Sinn und Zweck der Vorschrift des § 93b Abs. 3 ZPO ist, die Mietparteien zu einem Gespräch über eine zu gewährende Räumungsfrist zusammenzuführen, in welchem die Interessen beider Parteien gegeneinander abgewogen werden können (vgl. Kammerbeschluß v. 24.8.1992 - 6 T 346/92; LG Hagen NJW 1965, 1491).

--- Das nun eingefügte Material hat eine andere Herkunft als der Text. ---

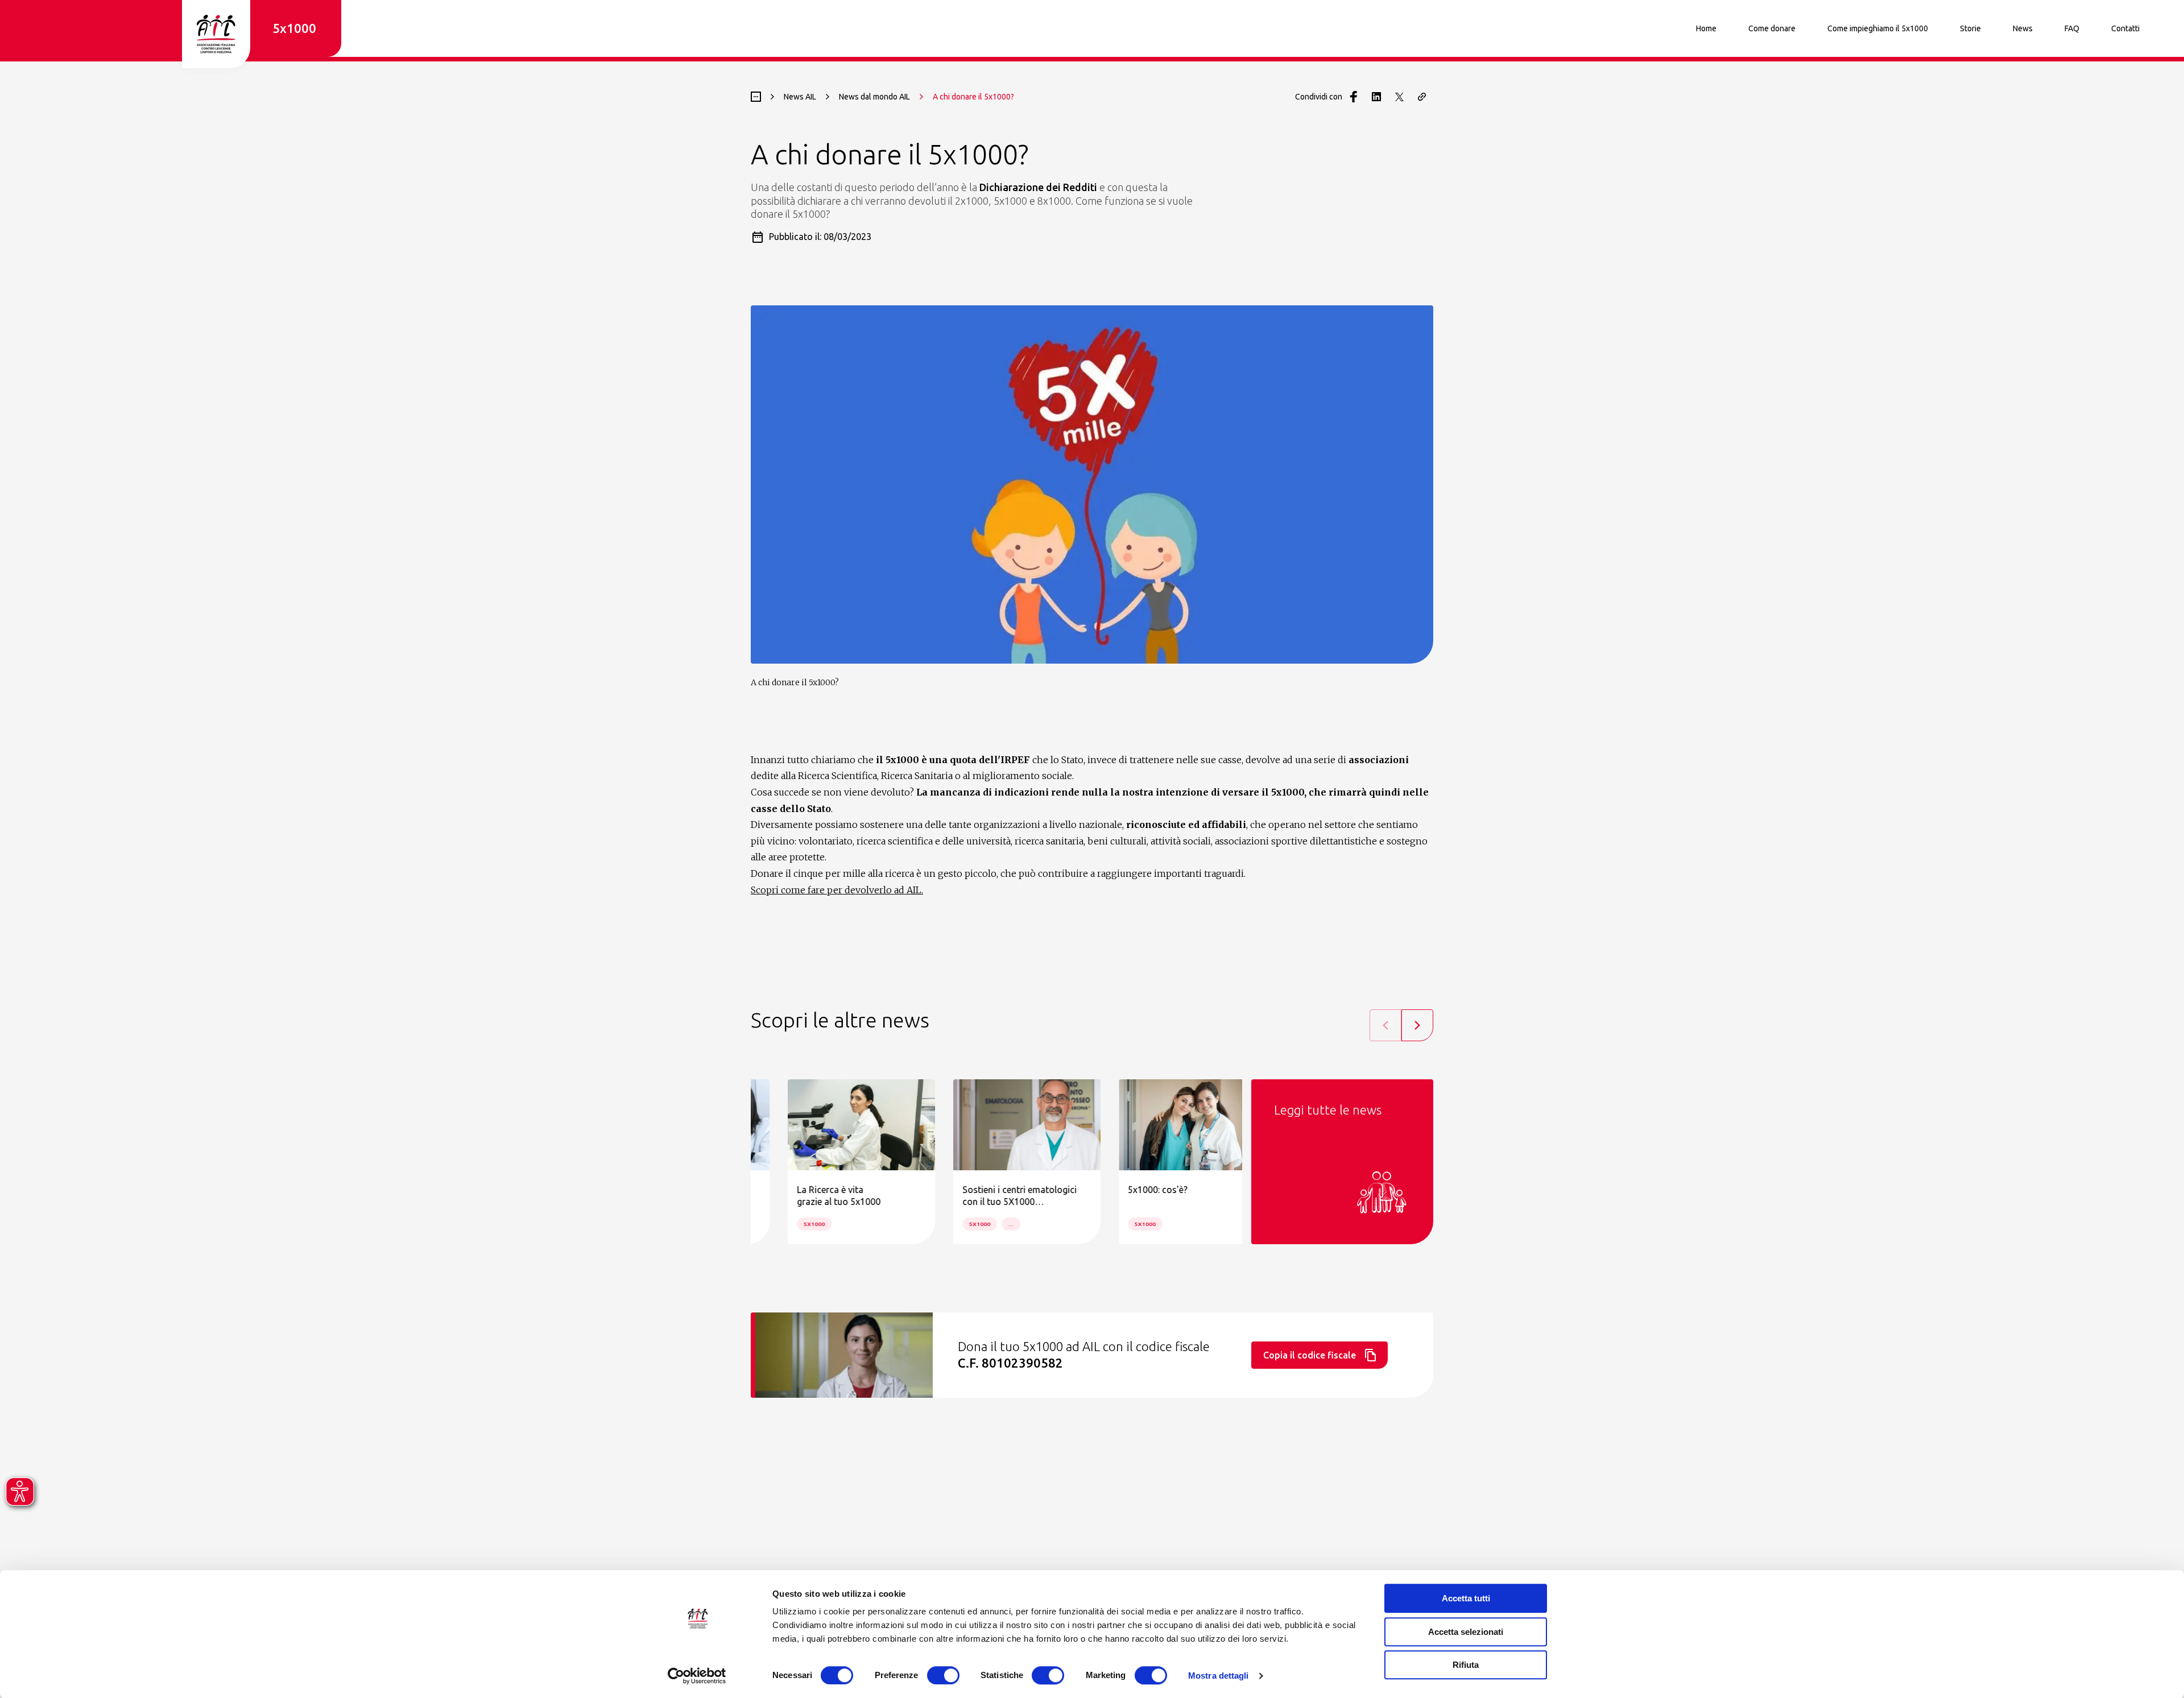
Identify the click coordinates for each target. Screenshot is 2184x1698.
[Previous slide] (1385, 1025)
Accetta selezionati (1465, 1632)
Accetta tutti (1466, 1598)
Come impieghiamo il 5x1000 (1877, 28)
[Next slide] (1417, 1025)
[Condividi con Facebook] (1353, 96)
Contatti (2125, 28)
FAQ (2072, 28)
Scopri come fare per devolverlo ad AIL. (837, 890)
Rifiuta (1466, 1665)
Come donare (1772, 28)
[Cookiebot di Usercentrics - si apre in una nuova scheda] (697, 1675)
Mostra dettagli (1218, 1675)
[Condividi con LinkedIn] (1376, 96)
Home (1706, 28)
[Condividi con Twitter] (1399, 96)
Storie (1970, 28)
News (2023, 28)
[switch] (943, 1675)
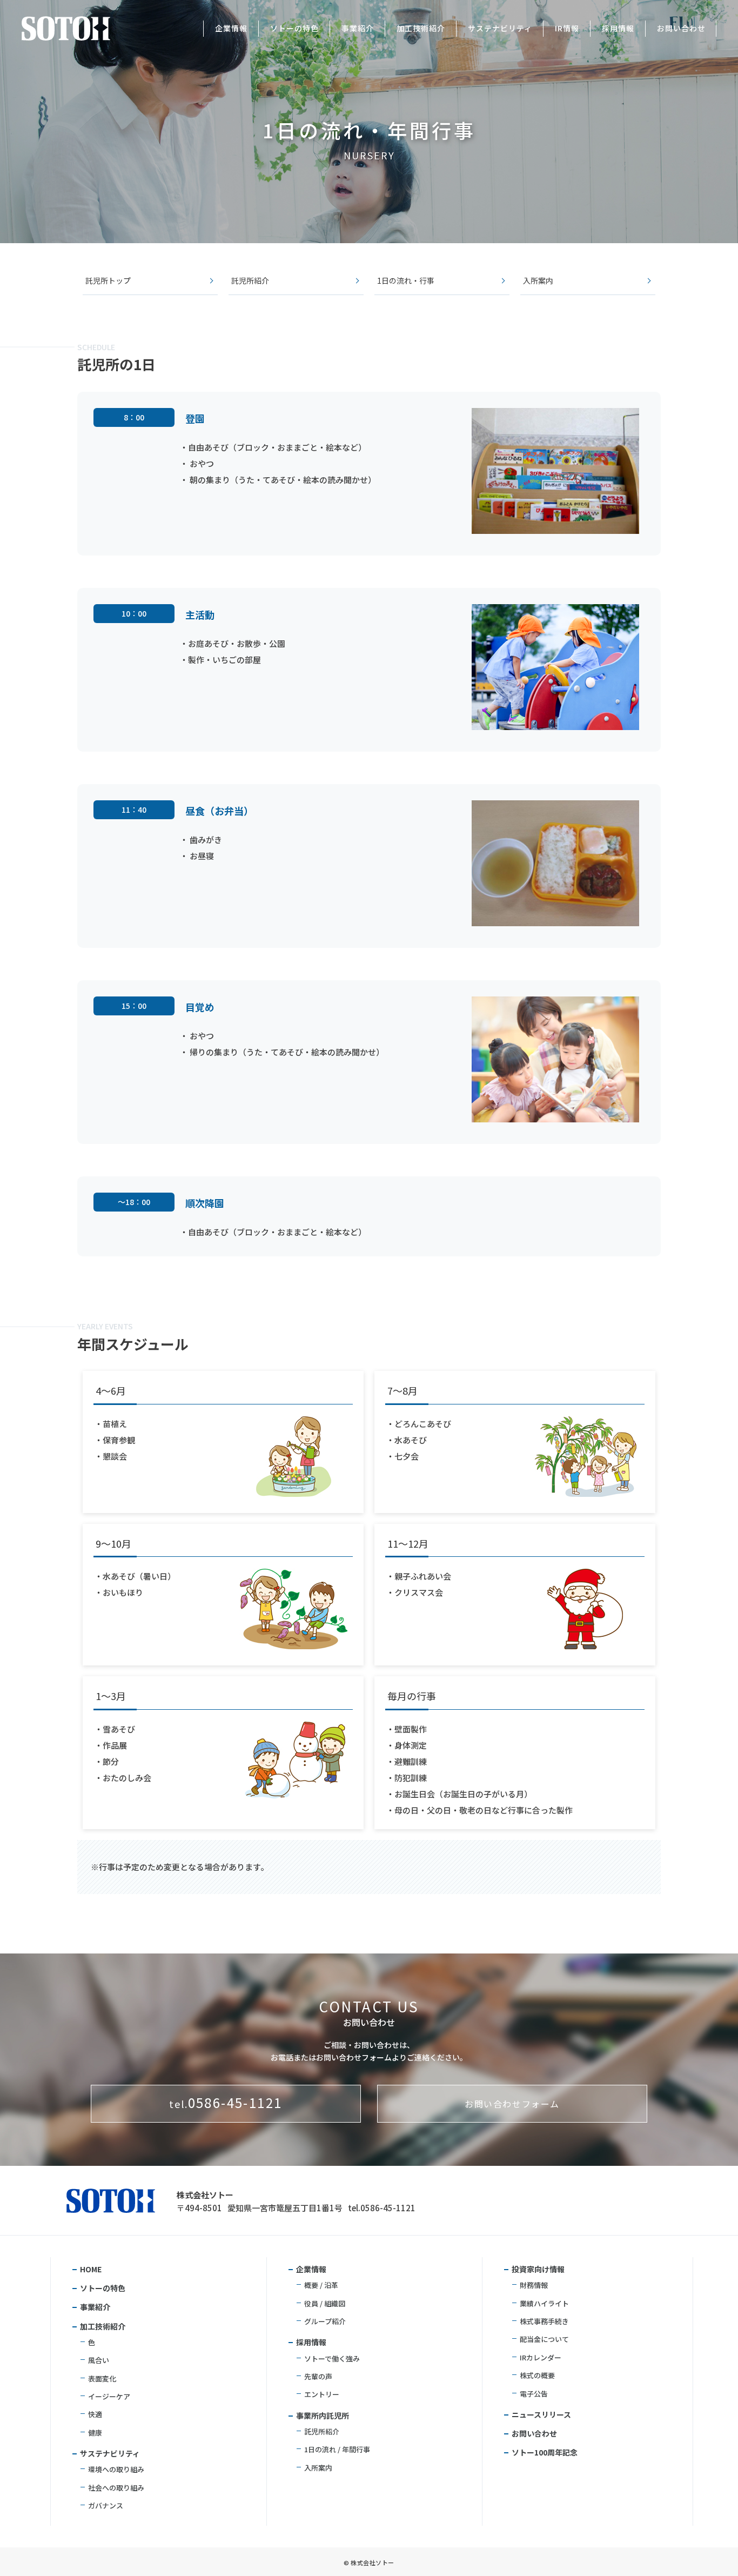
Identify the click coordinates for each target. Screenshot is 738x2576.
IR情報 (567, 28)
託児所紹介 (250, 281)
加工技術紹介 (421, 28)
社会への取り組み (116, 2488)
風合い (98, 2360)
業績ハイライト (544, 2303)
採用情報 (618, 28)
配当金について (544, 2339)
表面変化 (102, 2378)
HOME (91, 2269)
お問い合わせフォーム (512, 2103)
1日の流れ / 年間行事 (337, 2449)
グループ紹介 (325, 2321)
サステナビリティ (500, 28)
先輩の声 (318, 2376)
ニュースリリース (541, 2414)
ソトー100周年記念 (545, 2452)
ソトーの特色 (294, 28)
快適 (95, 2414)
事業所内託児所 (322, 2415)
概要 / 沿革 (321, 2285)
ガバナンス (105, 2505)
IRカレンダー (540, 2357)
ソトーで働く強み (332, 2358)
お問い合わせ (681, 28)
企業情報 (231, 28)
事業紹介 (357, 28)
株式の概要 (537, 2375)
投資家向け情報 (538, 2269)
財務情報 (534, 2285)
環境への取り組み (116, 2469)
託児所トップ (108, 281)
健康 (95, 2432)
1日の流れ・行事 (405, 281)
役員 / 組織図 (324, 2303)
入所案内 (538, 281)
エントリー (321, 2394)
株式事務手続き (544, 2321)
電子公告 (534, 2393)
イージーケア (109, 2396)
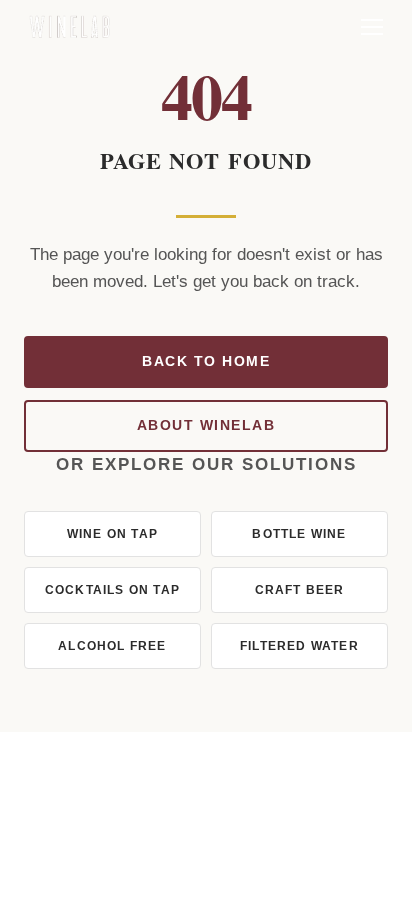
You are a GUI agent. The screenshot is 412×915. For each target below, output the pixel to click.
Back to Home (206, 361)
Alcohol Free (112, 646)
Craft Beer (300, 590)
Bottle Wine (299, 534)
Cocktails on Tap (112, 590)
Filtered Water (299, 646)
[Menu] (372, 27)
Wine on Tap (112, 534)
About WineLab (206, 425)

Sowohl aus dem vorprozessualen Schreiben der Klägerin v. 9.5.1994 als auch aus der Erklärung ihrer Prozeßbevollmächtigten in der Sitzung v. 6.10.1994 ergibt sich jedoch, daß die Klägerin schlechthin nicht bereit war, sich auf eine Berücksichtigung der Interessen der Beklagten an der Gewährung einer Räumungsfrist überhaupt einzulassen; die Klägerin hat beide Male einseitig auf die Interessen ihrer Tochter am Erhalt der von den Beklagten bewohnten Wohnung abgestellt. Beide Male ist nämlich zur Begründung für die Nichtgewährung einer Räumungsfrist darauf hingewiesen worden, die Wohnung werde dringend für die Tochter benötigt.

Diese Weigerungshaltung der Klägerin rechtfertigt es nach Auffass...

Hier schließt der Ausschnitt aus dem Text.